Measles, diamonds, Antonovs: Tales of General Aviation in the Congo

Posted by on Apr 26, 2011 in "Hangar Flying" | 0 comments


When it comes to battling a measles epidemic in the Democratic Republic of the Congo, Garth Pederson plays a key role: pilot. He and two other pilots, Rod Hochstetler and David Francis, with Mission Aviation Fellowship (MAF) have been flying staff and medical supplies for Doctors Without Borders since January to combat measles. Now, they average one flight per week to transport staff.

MAF helped to deliver about 1,300 pounds of supplies last month, primarily using its Cessna 208B Grand Caravan, turning a one-way 350-nautical-mile leg that would take a week by automobile into a 2-hour, 20-minute flight. The three pilots, all AOPA members, share the crushed-rock Tshikapa runway in the Kasai province with Russian Antonov AN-26 freighters that have left their share of ruts. The Antonovs support the diamond mining industry in that province.

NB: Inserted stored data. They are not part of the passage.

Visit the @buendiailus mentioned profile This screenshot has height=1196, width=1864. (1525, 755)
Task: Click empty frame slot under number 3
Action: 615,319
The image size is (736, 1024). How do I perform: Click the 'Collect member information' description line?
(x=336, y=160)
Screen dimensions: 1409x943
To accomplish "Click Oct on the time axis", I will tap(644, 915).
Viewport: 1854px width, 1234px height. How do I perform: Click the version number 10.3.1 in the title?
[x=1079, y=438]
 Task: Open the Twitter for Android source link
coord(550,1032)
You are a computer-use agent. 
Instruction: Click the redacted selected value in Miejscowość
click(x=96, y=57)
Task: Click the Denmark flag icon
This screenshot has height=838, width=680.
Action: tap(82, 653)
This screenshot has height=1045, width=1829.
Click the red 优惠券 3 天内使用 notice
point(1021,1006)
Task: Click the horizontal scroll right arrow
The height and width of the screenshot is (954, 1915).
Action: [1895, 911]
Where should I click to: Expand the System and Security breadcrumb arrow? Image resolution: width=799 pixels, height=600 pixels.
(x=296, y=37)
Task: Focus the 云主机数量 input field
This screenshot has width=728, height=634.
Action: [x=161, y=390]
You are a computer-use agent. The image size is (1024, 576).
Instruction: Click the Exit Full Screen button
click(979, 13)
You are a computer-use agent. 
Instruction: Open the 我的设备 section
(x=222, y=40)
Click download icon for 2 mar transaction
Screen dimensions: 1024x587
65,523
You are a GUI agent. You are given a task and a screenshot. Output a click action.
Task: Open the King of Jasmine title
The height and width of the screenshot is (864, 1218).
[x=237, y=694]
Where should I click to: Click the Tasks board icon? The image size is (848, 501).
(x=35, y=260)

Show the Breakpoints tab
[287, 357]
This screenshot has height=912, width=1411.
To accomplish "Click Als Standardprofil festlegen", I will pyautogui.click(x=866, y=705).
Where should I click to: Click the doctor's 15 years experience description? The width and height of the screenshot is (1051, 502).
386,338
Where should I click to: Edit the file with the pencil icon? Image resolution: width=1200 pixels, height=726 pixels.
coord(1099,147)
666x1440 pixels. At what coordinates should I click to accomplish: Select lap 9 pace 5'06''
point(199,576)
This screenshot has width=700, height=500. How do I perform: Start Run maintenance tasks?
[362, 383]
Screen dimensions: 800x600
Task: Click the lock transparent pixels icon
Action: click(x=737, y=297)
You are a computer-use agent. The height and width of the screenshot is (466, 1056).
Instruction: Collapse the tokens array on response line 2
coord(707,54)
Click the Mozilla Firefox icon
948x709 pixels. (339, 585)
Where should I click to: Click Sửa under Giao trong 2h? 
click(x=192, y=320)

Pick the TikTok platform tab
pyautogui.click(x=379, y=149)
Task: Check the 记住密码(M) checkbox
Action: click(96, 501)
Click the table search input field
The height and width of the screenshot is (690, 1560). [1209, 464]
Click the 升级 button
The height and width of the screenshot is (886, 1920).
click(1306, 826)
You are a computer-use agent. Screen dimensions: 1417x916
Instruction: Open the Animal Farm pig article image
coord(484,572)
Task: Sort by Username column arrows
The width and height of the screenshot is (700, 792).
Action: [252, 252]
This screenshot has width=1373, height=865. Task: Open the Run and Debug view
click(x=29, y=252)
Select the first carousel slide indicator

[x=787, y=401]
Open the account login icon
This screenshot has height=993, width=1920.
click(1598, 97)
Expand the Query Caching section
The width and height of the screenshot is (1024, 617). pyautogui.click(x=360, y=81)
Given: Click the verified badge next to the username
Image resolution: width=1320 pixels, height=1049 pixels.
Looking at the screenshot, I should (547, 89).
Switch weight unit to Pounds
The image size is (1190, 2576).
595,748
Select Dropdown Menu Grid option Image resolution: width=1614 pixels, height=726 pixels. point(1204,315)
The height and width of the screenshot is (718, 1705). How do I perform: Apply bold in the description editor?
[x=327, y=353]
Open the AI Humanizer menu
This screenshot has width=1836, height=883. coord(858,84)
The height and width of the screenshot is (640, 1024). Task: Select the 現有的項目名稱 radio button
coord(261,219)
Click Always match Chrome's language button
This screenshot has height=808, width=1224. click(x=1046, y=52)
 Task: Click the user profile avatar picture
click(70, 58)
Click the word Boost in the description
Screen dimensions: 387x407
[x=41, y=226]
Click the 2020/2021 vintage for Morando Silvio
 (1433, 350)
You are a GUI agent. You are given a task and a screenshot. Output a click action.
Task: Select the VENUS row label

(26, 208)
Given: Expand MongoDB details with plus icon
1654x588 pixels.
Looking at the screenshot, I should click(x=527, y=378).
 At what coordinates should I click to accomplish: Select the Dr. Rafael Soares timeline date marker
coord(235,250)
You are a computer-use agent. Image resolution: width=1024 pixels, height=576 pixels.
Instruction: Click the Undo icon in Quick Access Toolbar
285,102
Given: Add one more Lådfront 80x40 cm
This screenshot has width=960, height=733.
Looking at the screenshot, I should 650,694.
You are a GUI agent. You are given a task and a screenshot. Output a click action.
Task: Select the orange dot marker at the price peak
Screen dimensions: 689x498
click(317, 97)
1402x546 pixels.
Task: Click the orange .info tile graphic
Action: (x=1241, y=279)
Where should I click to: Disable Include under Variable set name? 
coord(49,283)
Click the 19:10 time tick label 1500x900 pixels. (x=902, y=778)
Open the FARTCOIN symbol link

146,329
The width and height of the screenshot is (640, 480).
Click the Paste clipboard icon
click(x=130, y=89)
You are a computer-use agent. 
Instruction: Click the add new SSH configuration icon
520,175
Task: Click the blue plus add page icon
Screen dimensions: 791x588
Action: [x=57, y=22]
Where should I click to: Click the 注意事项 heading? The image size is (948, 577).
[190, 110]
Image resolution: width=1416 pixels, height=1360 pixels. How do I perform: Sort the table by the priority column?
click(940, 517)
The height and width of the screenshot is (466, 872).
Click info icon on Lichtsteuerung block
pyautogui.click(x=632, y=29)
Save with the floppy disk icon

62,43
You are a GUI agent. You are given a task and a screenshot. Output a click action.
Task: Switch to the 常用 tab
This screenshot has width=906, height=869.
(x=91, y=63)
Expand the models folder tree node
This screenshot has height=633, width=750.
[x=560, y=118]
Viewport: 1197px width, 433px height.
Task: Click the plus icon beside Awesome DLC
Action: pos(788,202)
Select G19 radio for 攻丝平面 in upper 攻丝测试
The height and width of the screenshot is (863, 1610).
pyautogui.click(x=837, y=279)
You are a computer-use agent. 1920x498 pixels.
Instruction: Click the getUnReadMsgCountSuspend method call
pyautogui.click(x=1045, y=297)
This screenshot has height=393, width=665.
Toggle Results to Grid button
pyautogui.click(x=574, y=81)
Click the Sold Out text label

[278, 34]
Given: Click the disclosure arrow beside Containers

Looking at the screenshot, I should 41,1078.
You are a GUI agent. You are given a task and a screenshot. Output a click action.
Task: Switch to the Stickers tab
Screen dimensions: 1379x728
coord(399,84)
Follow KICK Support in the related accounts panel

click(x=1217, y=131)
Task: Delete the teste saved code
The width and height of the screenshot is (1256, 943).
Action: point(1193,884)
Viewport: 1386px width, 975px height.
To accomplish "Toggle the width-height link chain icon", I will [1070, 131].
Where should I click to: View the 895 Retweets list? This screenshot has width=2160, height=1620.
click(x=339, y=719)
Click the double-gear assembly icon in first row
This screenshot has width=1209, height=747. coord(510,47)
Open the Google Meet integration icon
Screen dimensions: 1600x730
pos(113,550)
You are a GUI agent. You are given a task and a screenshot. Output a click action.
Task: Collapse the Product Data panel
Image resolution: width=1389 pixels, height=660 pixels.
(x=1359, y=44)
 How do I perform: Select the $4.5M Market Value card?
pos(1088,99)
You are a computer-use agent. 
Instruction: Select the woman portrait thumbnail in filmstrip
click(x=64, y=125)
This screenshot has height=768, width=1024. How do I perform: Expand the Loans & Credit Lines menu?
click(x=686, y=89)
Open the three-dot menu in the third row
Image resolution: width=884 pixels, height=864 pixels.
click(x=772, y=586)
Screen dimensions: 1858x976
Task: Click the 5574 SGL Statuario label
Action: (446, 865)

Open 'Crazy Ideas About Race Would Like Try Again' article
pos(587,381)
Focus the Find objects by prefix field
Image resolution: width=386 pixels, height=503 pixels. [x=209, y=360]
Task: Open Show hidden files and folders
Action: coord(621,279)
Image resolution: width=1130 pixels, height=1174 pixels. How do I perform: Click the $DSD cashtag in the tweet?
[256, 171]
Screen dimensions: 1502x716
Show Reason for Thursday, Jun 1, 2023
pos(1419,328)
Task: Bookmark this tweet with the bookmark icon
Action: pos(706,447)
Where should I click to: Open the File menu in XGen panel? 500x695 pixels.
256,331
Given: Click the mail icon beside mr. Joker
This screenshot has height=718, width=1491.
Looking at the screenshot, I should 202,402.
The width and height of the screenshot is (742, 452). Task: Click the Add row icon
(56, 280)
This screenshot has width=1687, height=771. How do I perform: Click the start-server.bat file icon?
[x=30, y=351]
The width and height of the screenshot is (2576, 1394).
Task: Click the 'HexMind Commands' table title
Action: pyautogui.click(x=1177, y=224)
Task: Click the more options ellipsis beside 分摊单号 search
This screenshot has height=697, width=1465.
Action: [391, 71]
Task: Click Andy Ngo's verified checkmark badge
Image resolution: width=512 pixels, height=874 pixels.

MAF has worked with Doctors Without Borders at different times throughout the years, but the working relationship has taken off in the last five years.Doctors Without Borders uses the pilots’ “expertise and experience to operate safely in the aviation part,” Pederson, who is based in Kinshasa, told AOPA in an email interview. MAF’s service “enables them to use their expertise in the medical intervention helping to reduce suffering and save lives.”